Black began putting together a side project for his songs to be called "Faster Pussycat" with guitarist Mick Cripps. Black switched to lead vocals, Cripps switched to bass, and the two joined guitarist Tracii Guns and drummer Nickey "Beat" Alexander and later on guitarist Robert Stoddard to complete this line-up.

The name was switched to L.A. Guns because the owner of the name, Raz Cue, offered to back the band if this line-up would re-use L.A. Guns, a name which had been abandoned over a year prior by a former band of Guns's (Guns N' Roses). Black changed his name again to Paul Black. From 1985 to March 1987, Paul Black wrote and co-wrote a number of songs, which led L.A. Guns to a record deal with Polygram Records. However, Black left before the record was finished and before the deal was signed. Black was replaced by Phil Lewis.

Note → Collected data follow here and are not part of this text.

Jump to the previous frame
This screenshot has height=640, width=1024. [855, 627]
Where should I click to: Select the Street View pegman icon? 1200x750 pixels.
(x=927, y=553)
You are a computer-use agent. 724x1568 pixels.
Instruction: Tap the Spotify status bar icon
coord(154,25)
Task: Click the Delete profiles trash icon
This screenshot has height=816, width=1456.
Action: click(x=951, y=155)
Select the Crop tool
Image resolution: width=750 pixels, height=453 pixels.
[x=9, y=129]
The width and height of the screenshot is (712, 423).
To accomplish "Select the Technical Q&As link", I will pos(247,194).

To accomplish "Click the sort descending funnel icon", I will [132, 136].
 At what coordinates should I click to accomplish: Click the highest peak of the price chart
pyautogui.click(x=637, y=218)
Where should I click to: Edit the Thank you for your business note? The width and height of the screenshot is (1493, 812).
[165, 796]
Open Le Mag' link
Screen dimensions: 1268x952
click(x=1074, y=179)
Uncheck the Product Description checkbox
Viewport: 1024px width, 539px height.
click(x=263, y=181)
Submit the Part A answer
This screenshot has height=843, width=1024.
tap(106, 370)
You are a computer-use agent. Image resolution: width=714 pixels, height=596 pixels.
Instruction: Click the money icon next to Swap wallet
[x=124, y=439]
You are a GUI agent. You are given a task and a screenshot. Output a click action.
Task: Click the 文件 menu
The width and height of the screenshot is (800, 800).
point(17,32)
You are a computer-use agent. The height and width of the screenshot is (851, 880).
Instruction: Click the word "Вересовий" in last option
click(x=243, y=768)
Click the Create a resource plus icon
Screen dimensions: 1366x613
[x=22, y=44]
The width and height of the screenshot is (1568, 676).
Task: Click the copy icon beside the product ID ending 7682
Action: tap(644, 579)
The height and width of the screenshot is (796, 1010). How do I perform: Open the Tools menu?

After leaving L.A. Guns, Black formed Black Cherry, which quickly became one of the most popular and sought after bands in L.A. But, a lawsuit filed by Black against his former band L.A. Guns and Polygram Records kept Black Cherry from signing a deal. Black retired in 1993 and seldom played shows. In 2000, Black wrote and recorded an album with Jo Almeida of Dogs D'Amour called Jo & Paul's Sonic Boom, Sun Down And Yellow Moon.

Two compilation albums featuring unreleased archive material of Black singing with L.A. Guns, Black City Breakdown (1985-1986) and Black List, as well as Sun Down And Yellow Moon from Jo & Paul's Sonic Boom, were released on his own label Black City Records.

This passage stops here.